[Items from a dataset]
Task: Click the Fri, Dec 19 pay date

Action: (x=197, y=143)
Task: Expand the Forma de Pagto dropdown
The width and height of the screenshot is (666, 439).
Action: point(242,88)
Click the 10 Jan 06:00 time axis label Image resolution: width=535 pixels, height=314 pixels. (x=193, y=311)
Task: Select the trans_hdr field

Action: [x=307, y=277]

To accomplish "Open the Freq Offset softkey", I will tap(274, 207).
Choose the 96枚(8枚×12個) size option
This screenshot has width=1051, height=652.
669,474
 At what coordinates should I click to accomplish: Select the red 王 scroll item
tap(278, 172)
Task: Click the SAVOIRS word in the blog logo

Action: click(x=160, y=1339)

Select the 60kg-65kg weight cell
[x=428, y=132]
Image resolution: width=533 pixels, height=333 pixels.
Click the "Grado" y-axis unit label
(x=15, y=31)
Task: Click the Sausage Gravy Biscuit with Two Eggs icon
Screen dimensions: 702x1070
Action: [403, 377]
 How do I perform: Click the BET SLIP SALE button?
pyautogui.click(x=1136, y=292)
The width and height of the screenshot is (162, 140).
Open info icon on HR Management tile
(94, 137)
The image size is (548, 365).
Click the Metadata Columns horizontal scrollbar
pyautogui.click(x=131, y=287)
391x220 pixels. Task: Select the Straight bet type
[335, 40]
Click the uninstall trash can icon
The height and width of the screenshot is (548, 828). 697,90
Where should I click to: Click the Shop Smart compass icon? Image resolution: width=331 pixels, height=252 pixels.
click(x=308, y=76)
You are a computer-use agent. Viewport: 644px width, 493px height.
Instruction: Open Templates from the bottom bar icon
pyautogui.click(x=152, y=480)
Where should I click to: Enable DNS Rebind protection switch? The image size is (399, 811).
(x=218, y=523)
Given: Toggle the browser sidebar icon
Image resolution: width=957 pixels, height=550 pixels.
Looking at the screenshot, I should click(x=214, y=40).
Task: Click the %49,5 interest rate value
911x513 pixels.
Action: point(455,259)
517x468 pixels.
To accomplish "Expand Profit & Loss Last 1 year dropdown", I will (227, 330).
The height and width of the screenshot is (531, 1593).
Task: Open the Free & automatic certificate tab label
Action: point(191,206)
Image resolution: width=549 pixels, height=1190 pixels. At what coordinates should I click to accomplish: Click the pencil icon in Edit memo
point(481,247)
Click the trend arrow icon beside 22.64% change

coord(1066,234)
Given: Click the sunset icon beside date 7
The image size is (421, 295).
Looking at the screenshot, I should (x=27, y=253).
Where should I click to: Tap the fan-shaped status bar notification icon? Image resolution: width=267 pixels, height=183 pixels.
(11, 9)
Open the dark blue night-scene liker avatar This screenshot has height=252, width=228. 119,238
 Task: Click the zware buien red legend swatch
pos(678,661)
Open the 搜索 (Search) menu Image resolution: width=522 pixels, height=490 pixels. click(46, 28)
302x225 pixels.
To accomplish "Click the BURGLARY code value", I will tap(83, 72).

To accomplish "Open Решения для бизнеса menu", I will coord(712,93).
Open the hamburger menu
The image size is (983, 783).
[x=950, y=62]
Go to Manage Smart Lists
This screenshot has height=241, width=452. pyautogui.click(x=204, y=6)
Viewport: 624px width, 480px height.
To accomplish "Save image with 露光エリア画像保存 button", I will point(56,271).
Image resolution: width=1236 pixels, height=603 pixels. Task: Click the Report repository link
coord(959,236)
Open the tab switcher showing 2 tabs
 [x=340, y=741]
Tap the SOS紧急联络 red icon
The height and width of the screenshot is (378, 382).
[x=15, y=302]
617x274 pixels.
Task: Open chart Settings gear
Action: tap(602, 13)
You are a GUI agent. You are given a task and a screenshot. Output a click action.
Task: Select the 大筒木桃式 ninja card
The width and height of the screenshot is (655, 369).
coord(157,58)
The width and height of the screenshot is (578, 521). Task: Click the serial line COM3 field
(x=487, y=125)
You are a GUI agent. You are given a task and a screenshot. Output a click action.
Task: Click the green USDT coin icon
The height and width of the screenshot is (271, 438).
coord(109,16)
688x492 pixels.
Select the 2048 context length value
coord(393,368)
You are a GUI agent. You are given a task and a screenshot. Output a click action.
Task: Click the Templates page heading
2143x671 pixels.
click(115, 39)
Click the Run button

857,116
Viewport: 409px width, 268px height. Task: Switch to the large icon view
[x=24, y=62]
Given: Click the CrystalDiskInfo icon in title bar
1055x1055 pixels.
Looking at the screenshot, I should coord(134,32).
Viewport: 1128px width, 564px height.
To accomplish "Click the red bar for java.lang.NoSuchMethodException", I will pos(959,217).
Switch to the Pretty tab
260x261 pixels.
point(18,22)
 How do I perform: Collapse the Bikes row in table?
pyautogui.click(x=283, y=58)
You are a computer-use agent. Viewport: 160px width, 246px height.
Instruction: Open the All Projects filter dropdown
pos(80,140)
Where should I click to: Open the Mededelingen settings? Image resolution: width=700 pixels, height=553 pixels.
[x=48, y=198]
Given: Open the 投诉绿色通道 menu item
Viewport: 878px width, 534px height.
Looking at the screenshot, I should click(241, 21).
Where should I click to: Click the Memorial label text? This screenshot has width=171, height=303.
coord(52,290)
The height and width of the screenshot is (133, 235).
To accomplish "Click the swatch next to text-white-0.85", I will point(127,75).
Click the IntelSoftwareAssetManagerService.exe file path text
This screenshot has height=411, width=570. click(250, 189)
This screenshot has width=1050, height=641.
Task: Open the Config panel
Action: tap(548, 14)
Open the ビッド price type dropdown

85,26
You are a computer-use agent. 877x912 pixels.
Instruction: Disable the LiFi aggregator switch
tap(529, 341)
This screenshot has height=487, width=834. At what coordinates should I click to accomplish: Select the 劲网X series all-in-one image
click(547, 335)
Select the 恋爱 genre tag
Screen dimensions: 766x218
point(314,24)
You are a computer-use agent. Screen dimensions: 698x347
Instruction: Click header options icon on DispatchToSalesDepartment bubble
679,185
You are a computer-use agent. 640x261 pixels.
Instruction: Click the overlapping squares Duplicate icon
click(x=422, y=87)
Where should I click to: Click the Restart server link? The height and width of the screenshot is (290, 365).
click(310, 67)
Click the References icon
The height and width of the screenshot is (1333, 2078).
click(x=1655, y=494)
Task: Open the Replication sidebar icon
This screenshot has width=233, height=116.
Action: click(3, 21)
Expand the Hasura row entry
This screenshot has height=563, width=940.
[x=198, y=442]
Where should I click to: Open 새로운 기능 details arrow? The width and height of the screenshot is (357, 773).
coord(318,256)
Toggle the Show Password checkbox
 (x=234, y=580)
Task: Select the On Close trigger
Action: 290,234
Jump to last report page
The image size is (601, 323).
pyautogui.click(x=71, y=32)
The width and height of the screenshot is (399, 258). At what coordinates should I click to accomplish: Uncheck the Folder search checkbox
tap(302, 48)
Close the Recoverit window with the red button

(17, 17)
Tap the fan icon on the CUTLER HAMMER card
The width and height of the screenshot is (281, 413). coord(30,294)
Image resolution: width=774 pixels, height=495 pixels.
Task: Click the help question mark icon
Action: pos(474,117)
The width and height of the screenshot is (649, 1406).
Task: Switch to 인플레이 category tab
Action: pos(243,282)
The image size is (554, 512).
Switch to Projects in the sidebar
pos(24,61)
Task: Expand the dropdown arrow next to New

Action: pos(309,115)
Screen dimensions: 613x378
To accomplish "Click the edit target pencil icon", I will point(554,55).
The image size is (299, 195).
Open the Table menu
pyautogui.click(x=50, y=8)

*AIM OF THE EXERCISE*: If a line in the entries above includes "computer", count it; report the total alone.

*TASK OUTPUT*: 5